**Set problem:** Express the lines of the records starting at the line containing "Task: Click the 4 months @ Navistar sub-item" and ending at the line containing "point(225,1039)" as a JSON list of strings, one string per line, with blank lines left out. Leave the pictures out of the answer.

-- BEGIN Records for processing --

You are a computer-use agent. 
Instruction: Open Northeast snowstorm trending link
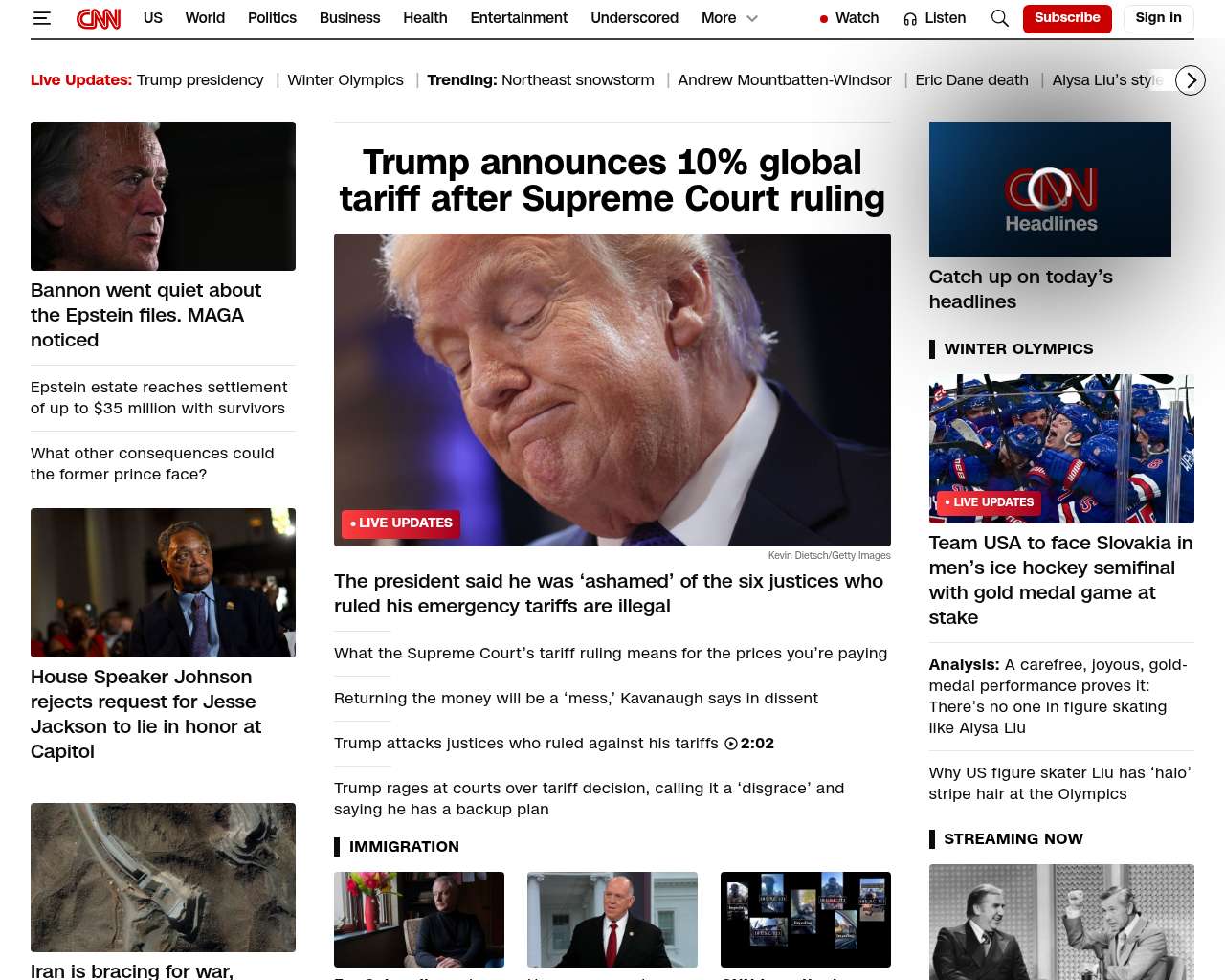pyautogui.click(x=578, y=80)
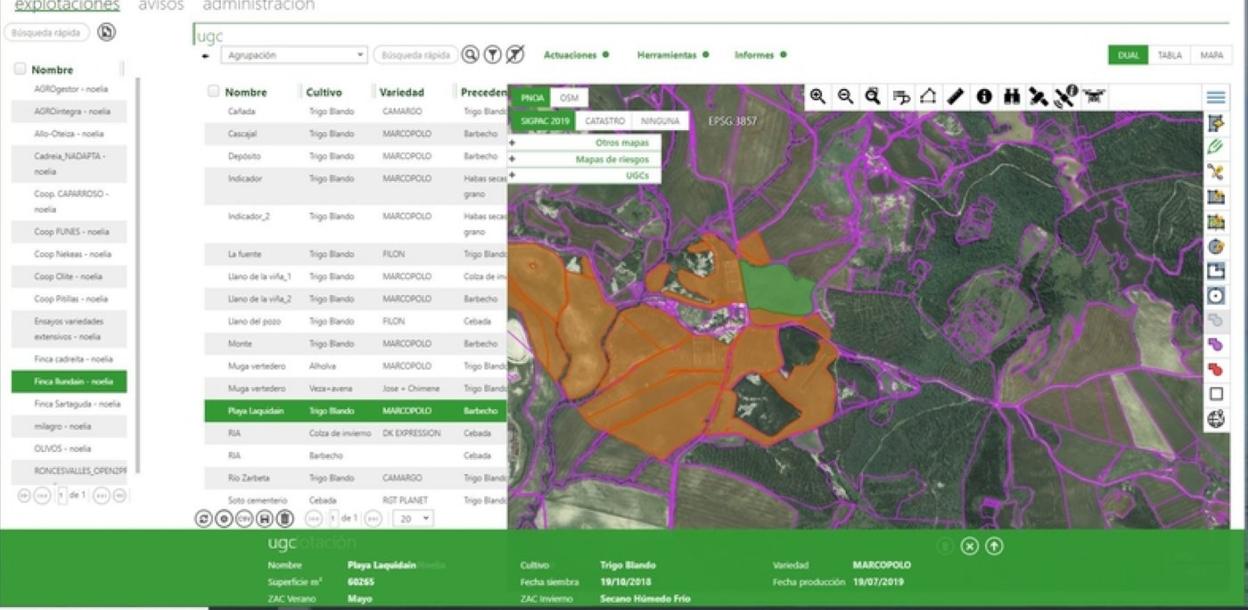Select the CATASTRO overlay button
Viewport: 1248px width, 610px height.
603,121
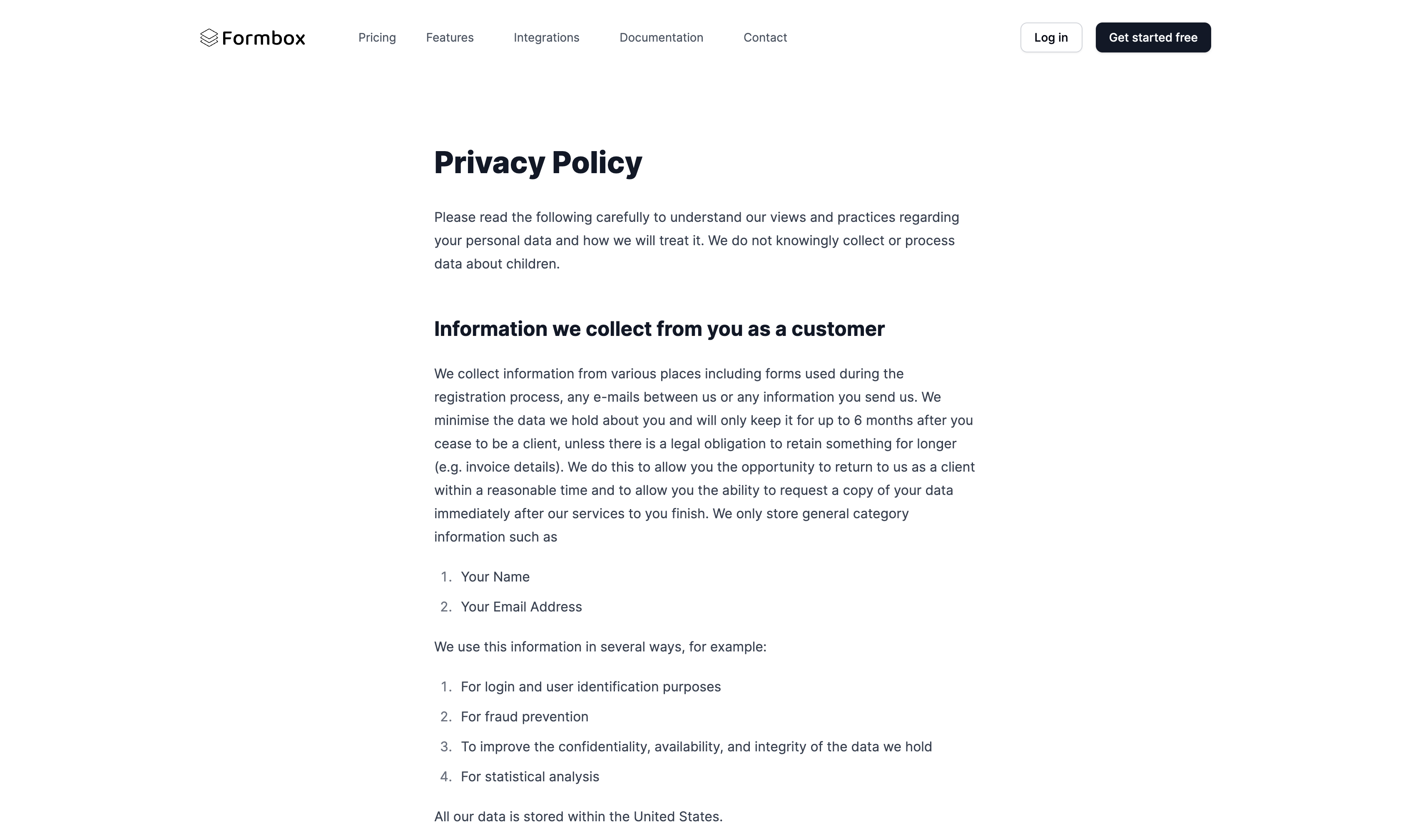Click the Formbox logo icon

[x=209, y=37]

-- END Records for processing --
-- BEGIN Records for processing --

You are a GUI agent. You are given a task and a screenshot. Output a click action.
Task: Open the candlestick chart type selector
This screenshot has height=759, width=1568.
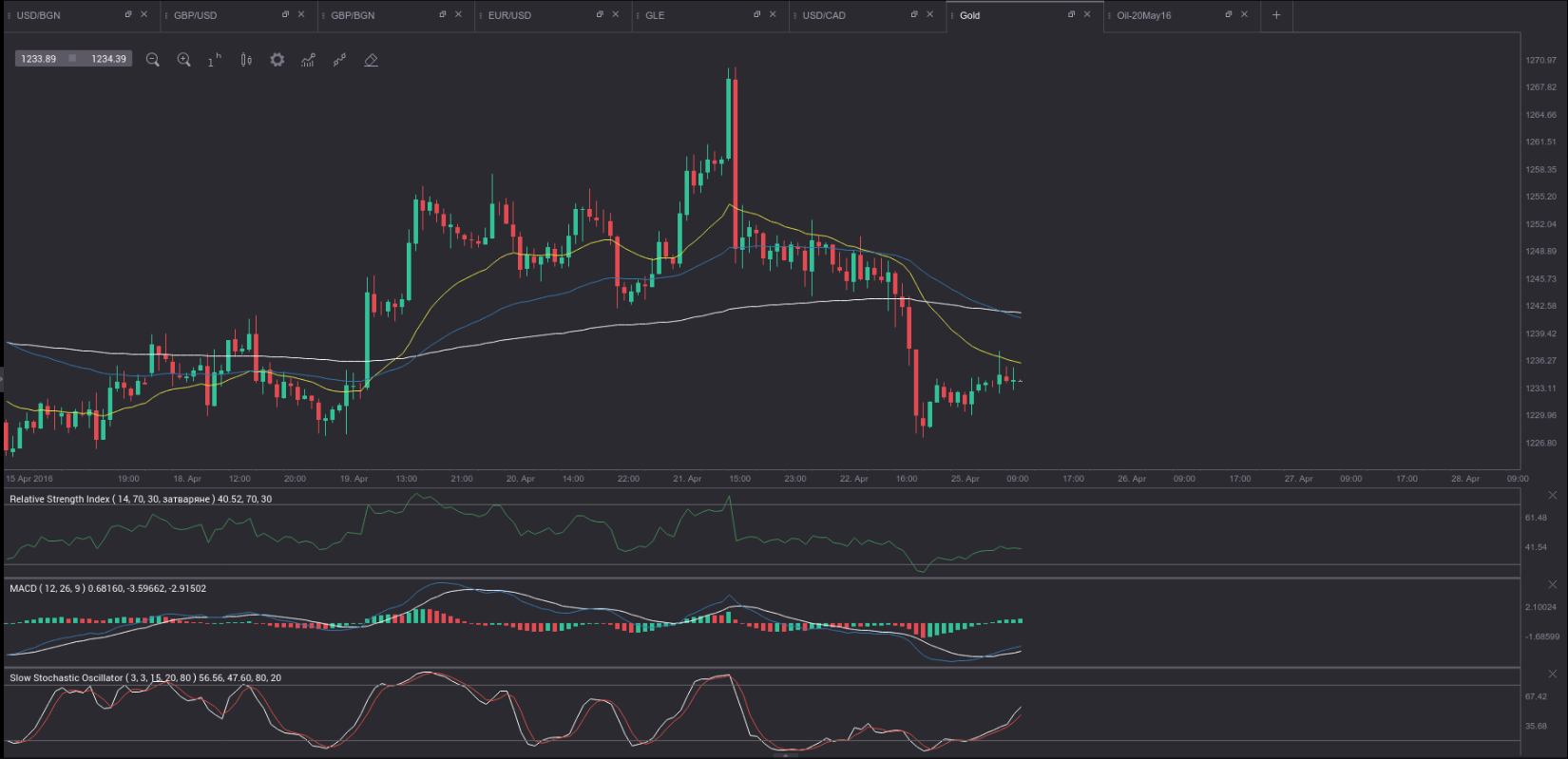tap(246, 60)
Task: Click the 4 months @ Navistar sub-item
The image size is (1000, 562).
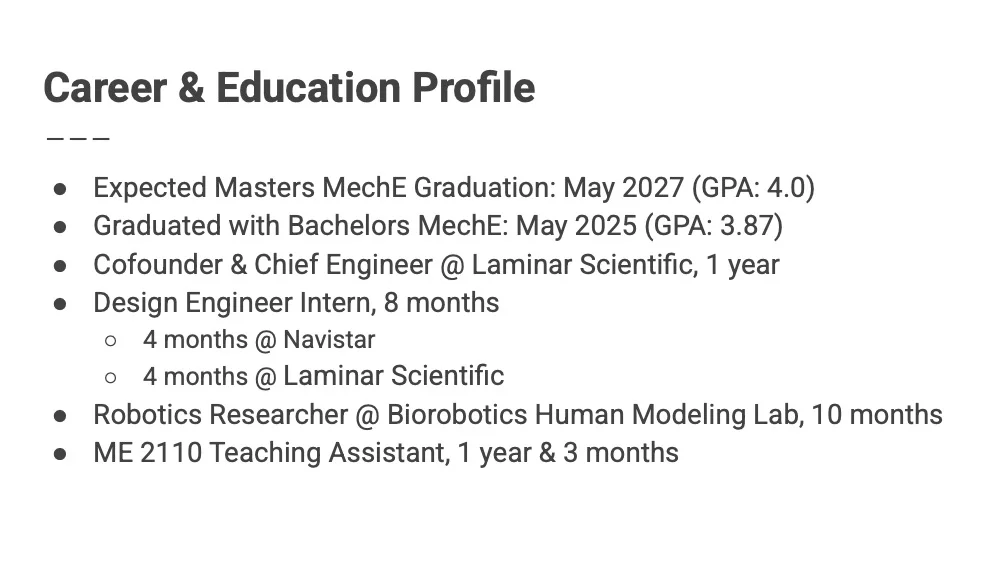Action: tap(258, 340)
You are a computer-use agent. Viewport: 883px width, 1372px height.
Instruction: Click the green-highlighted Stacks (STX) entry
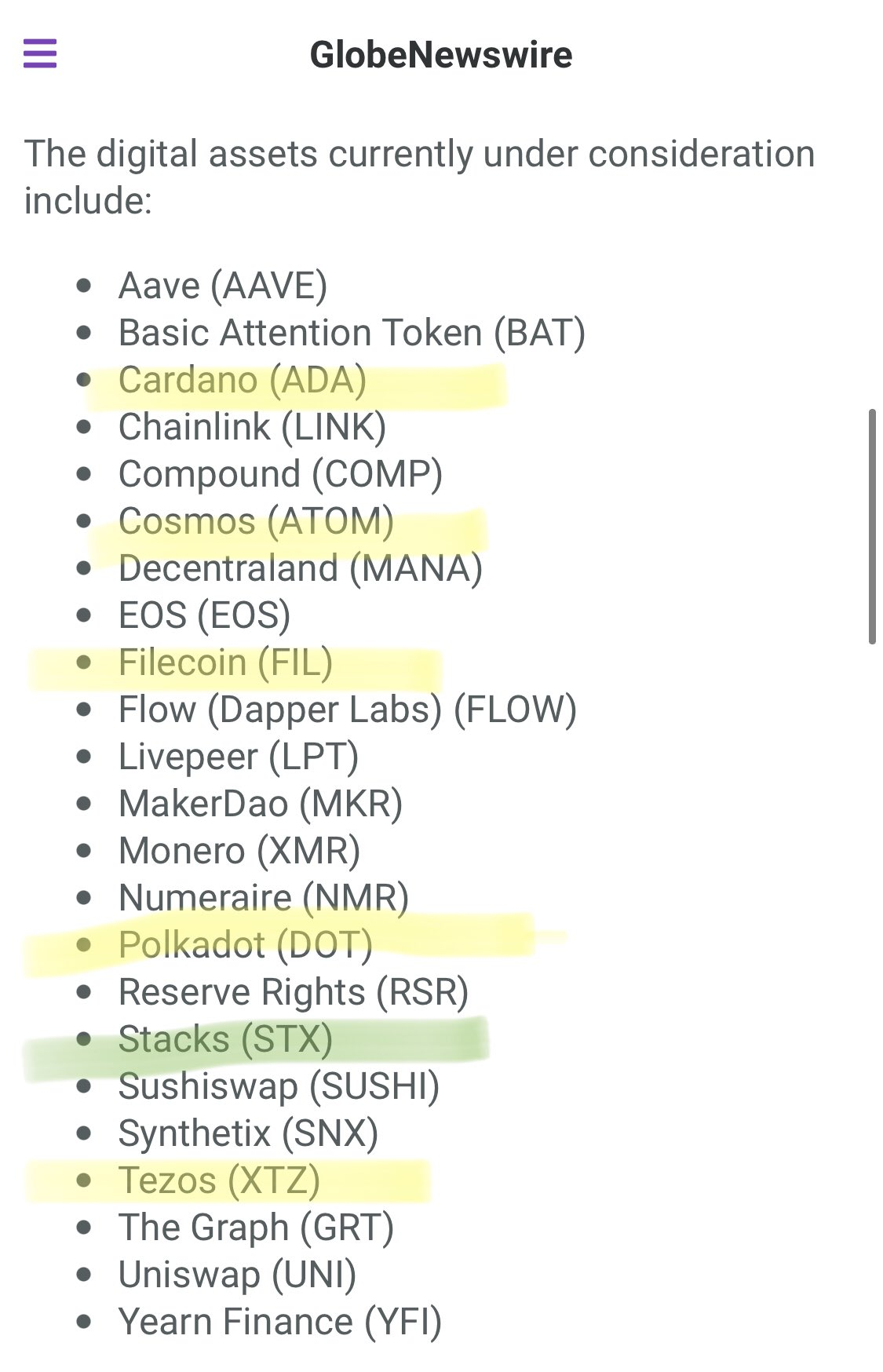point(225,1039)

-- END Records for processing --

**Response below:**
[
  "Task: Click the 4 months @ Navistar sub-item",
  "The image size is (1000, 562).",
  "Action: tap(258, 340)",
  "You are a computer-use agent. Viewport: 883px width, 1372px height.",
  "Instruction: Click the green-highlighted Stacks (STX) entry",
  "point(225,1039)"
]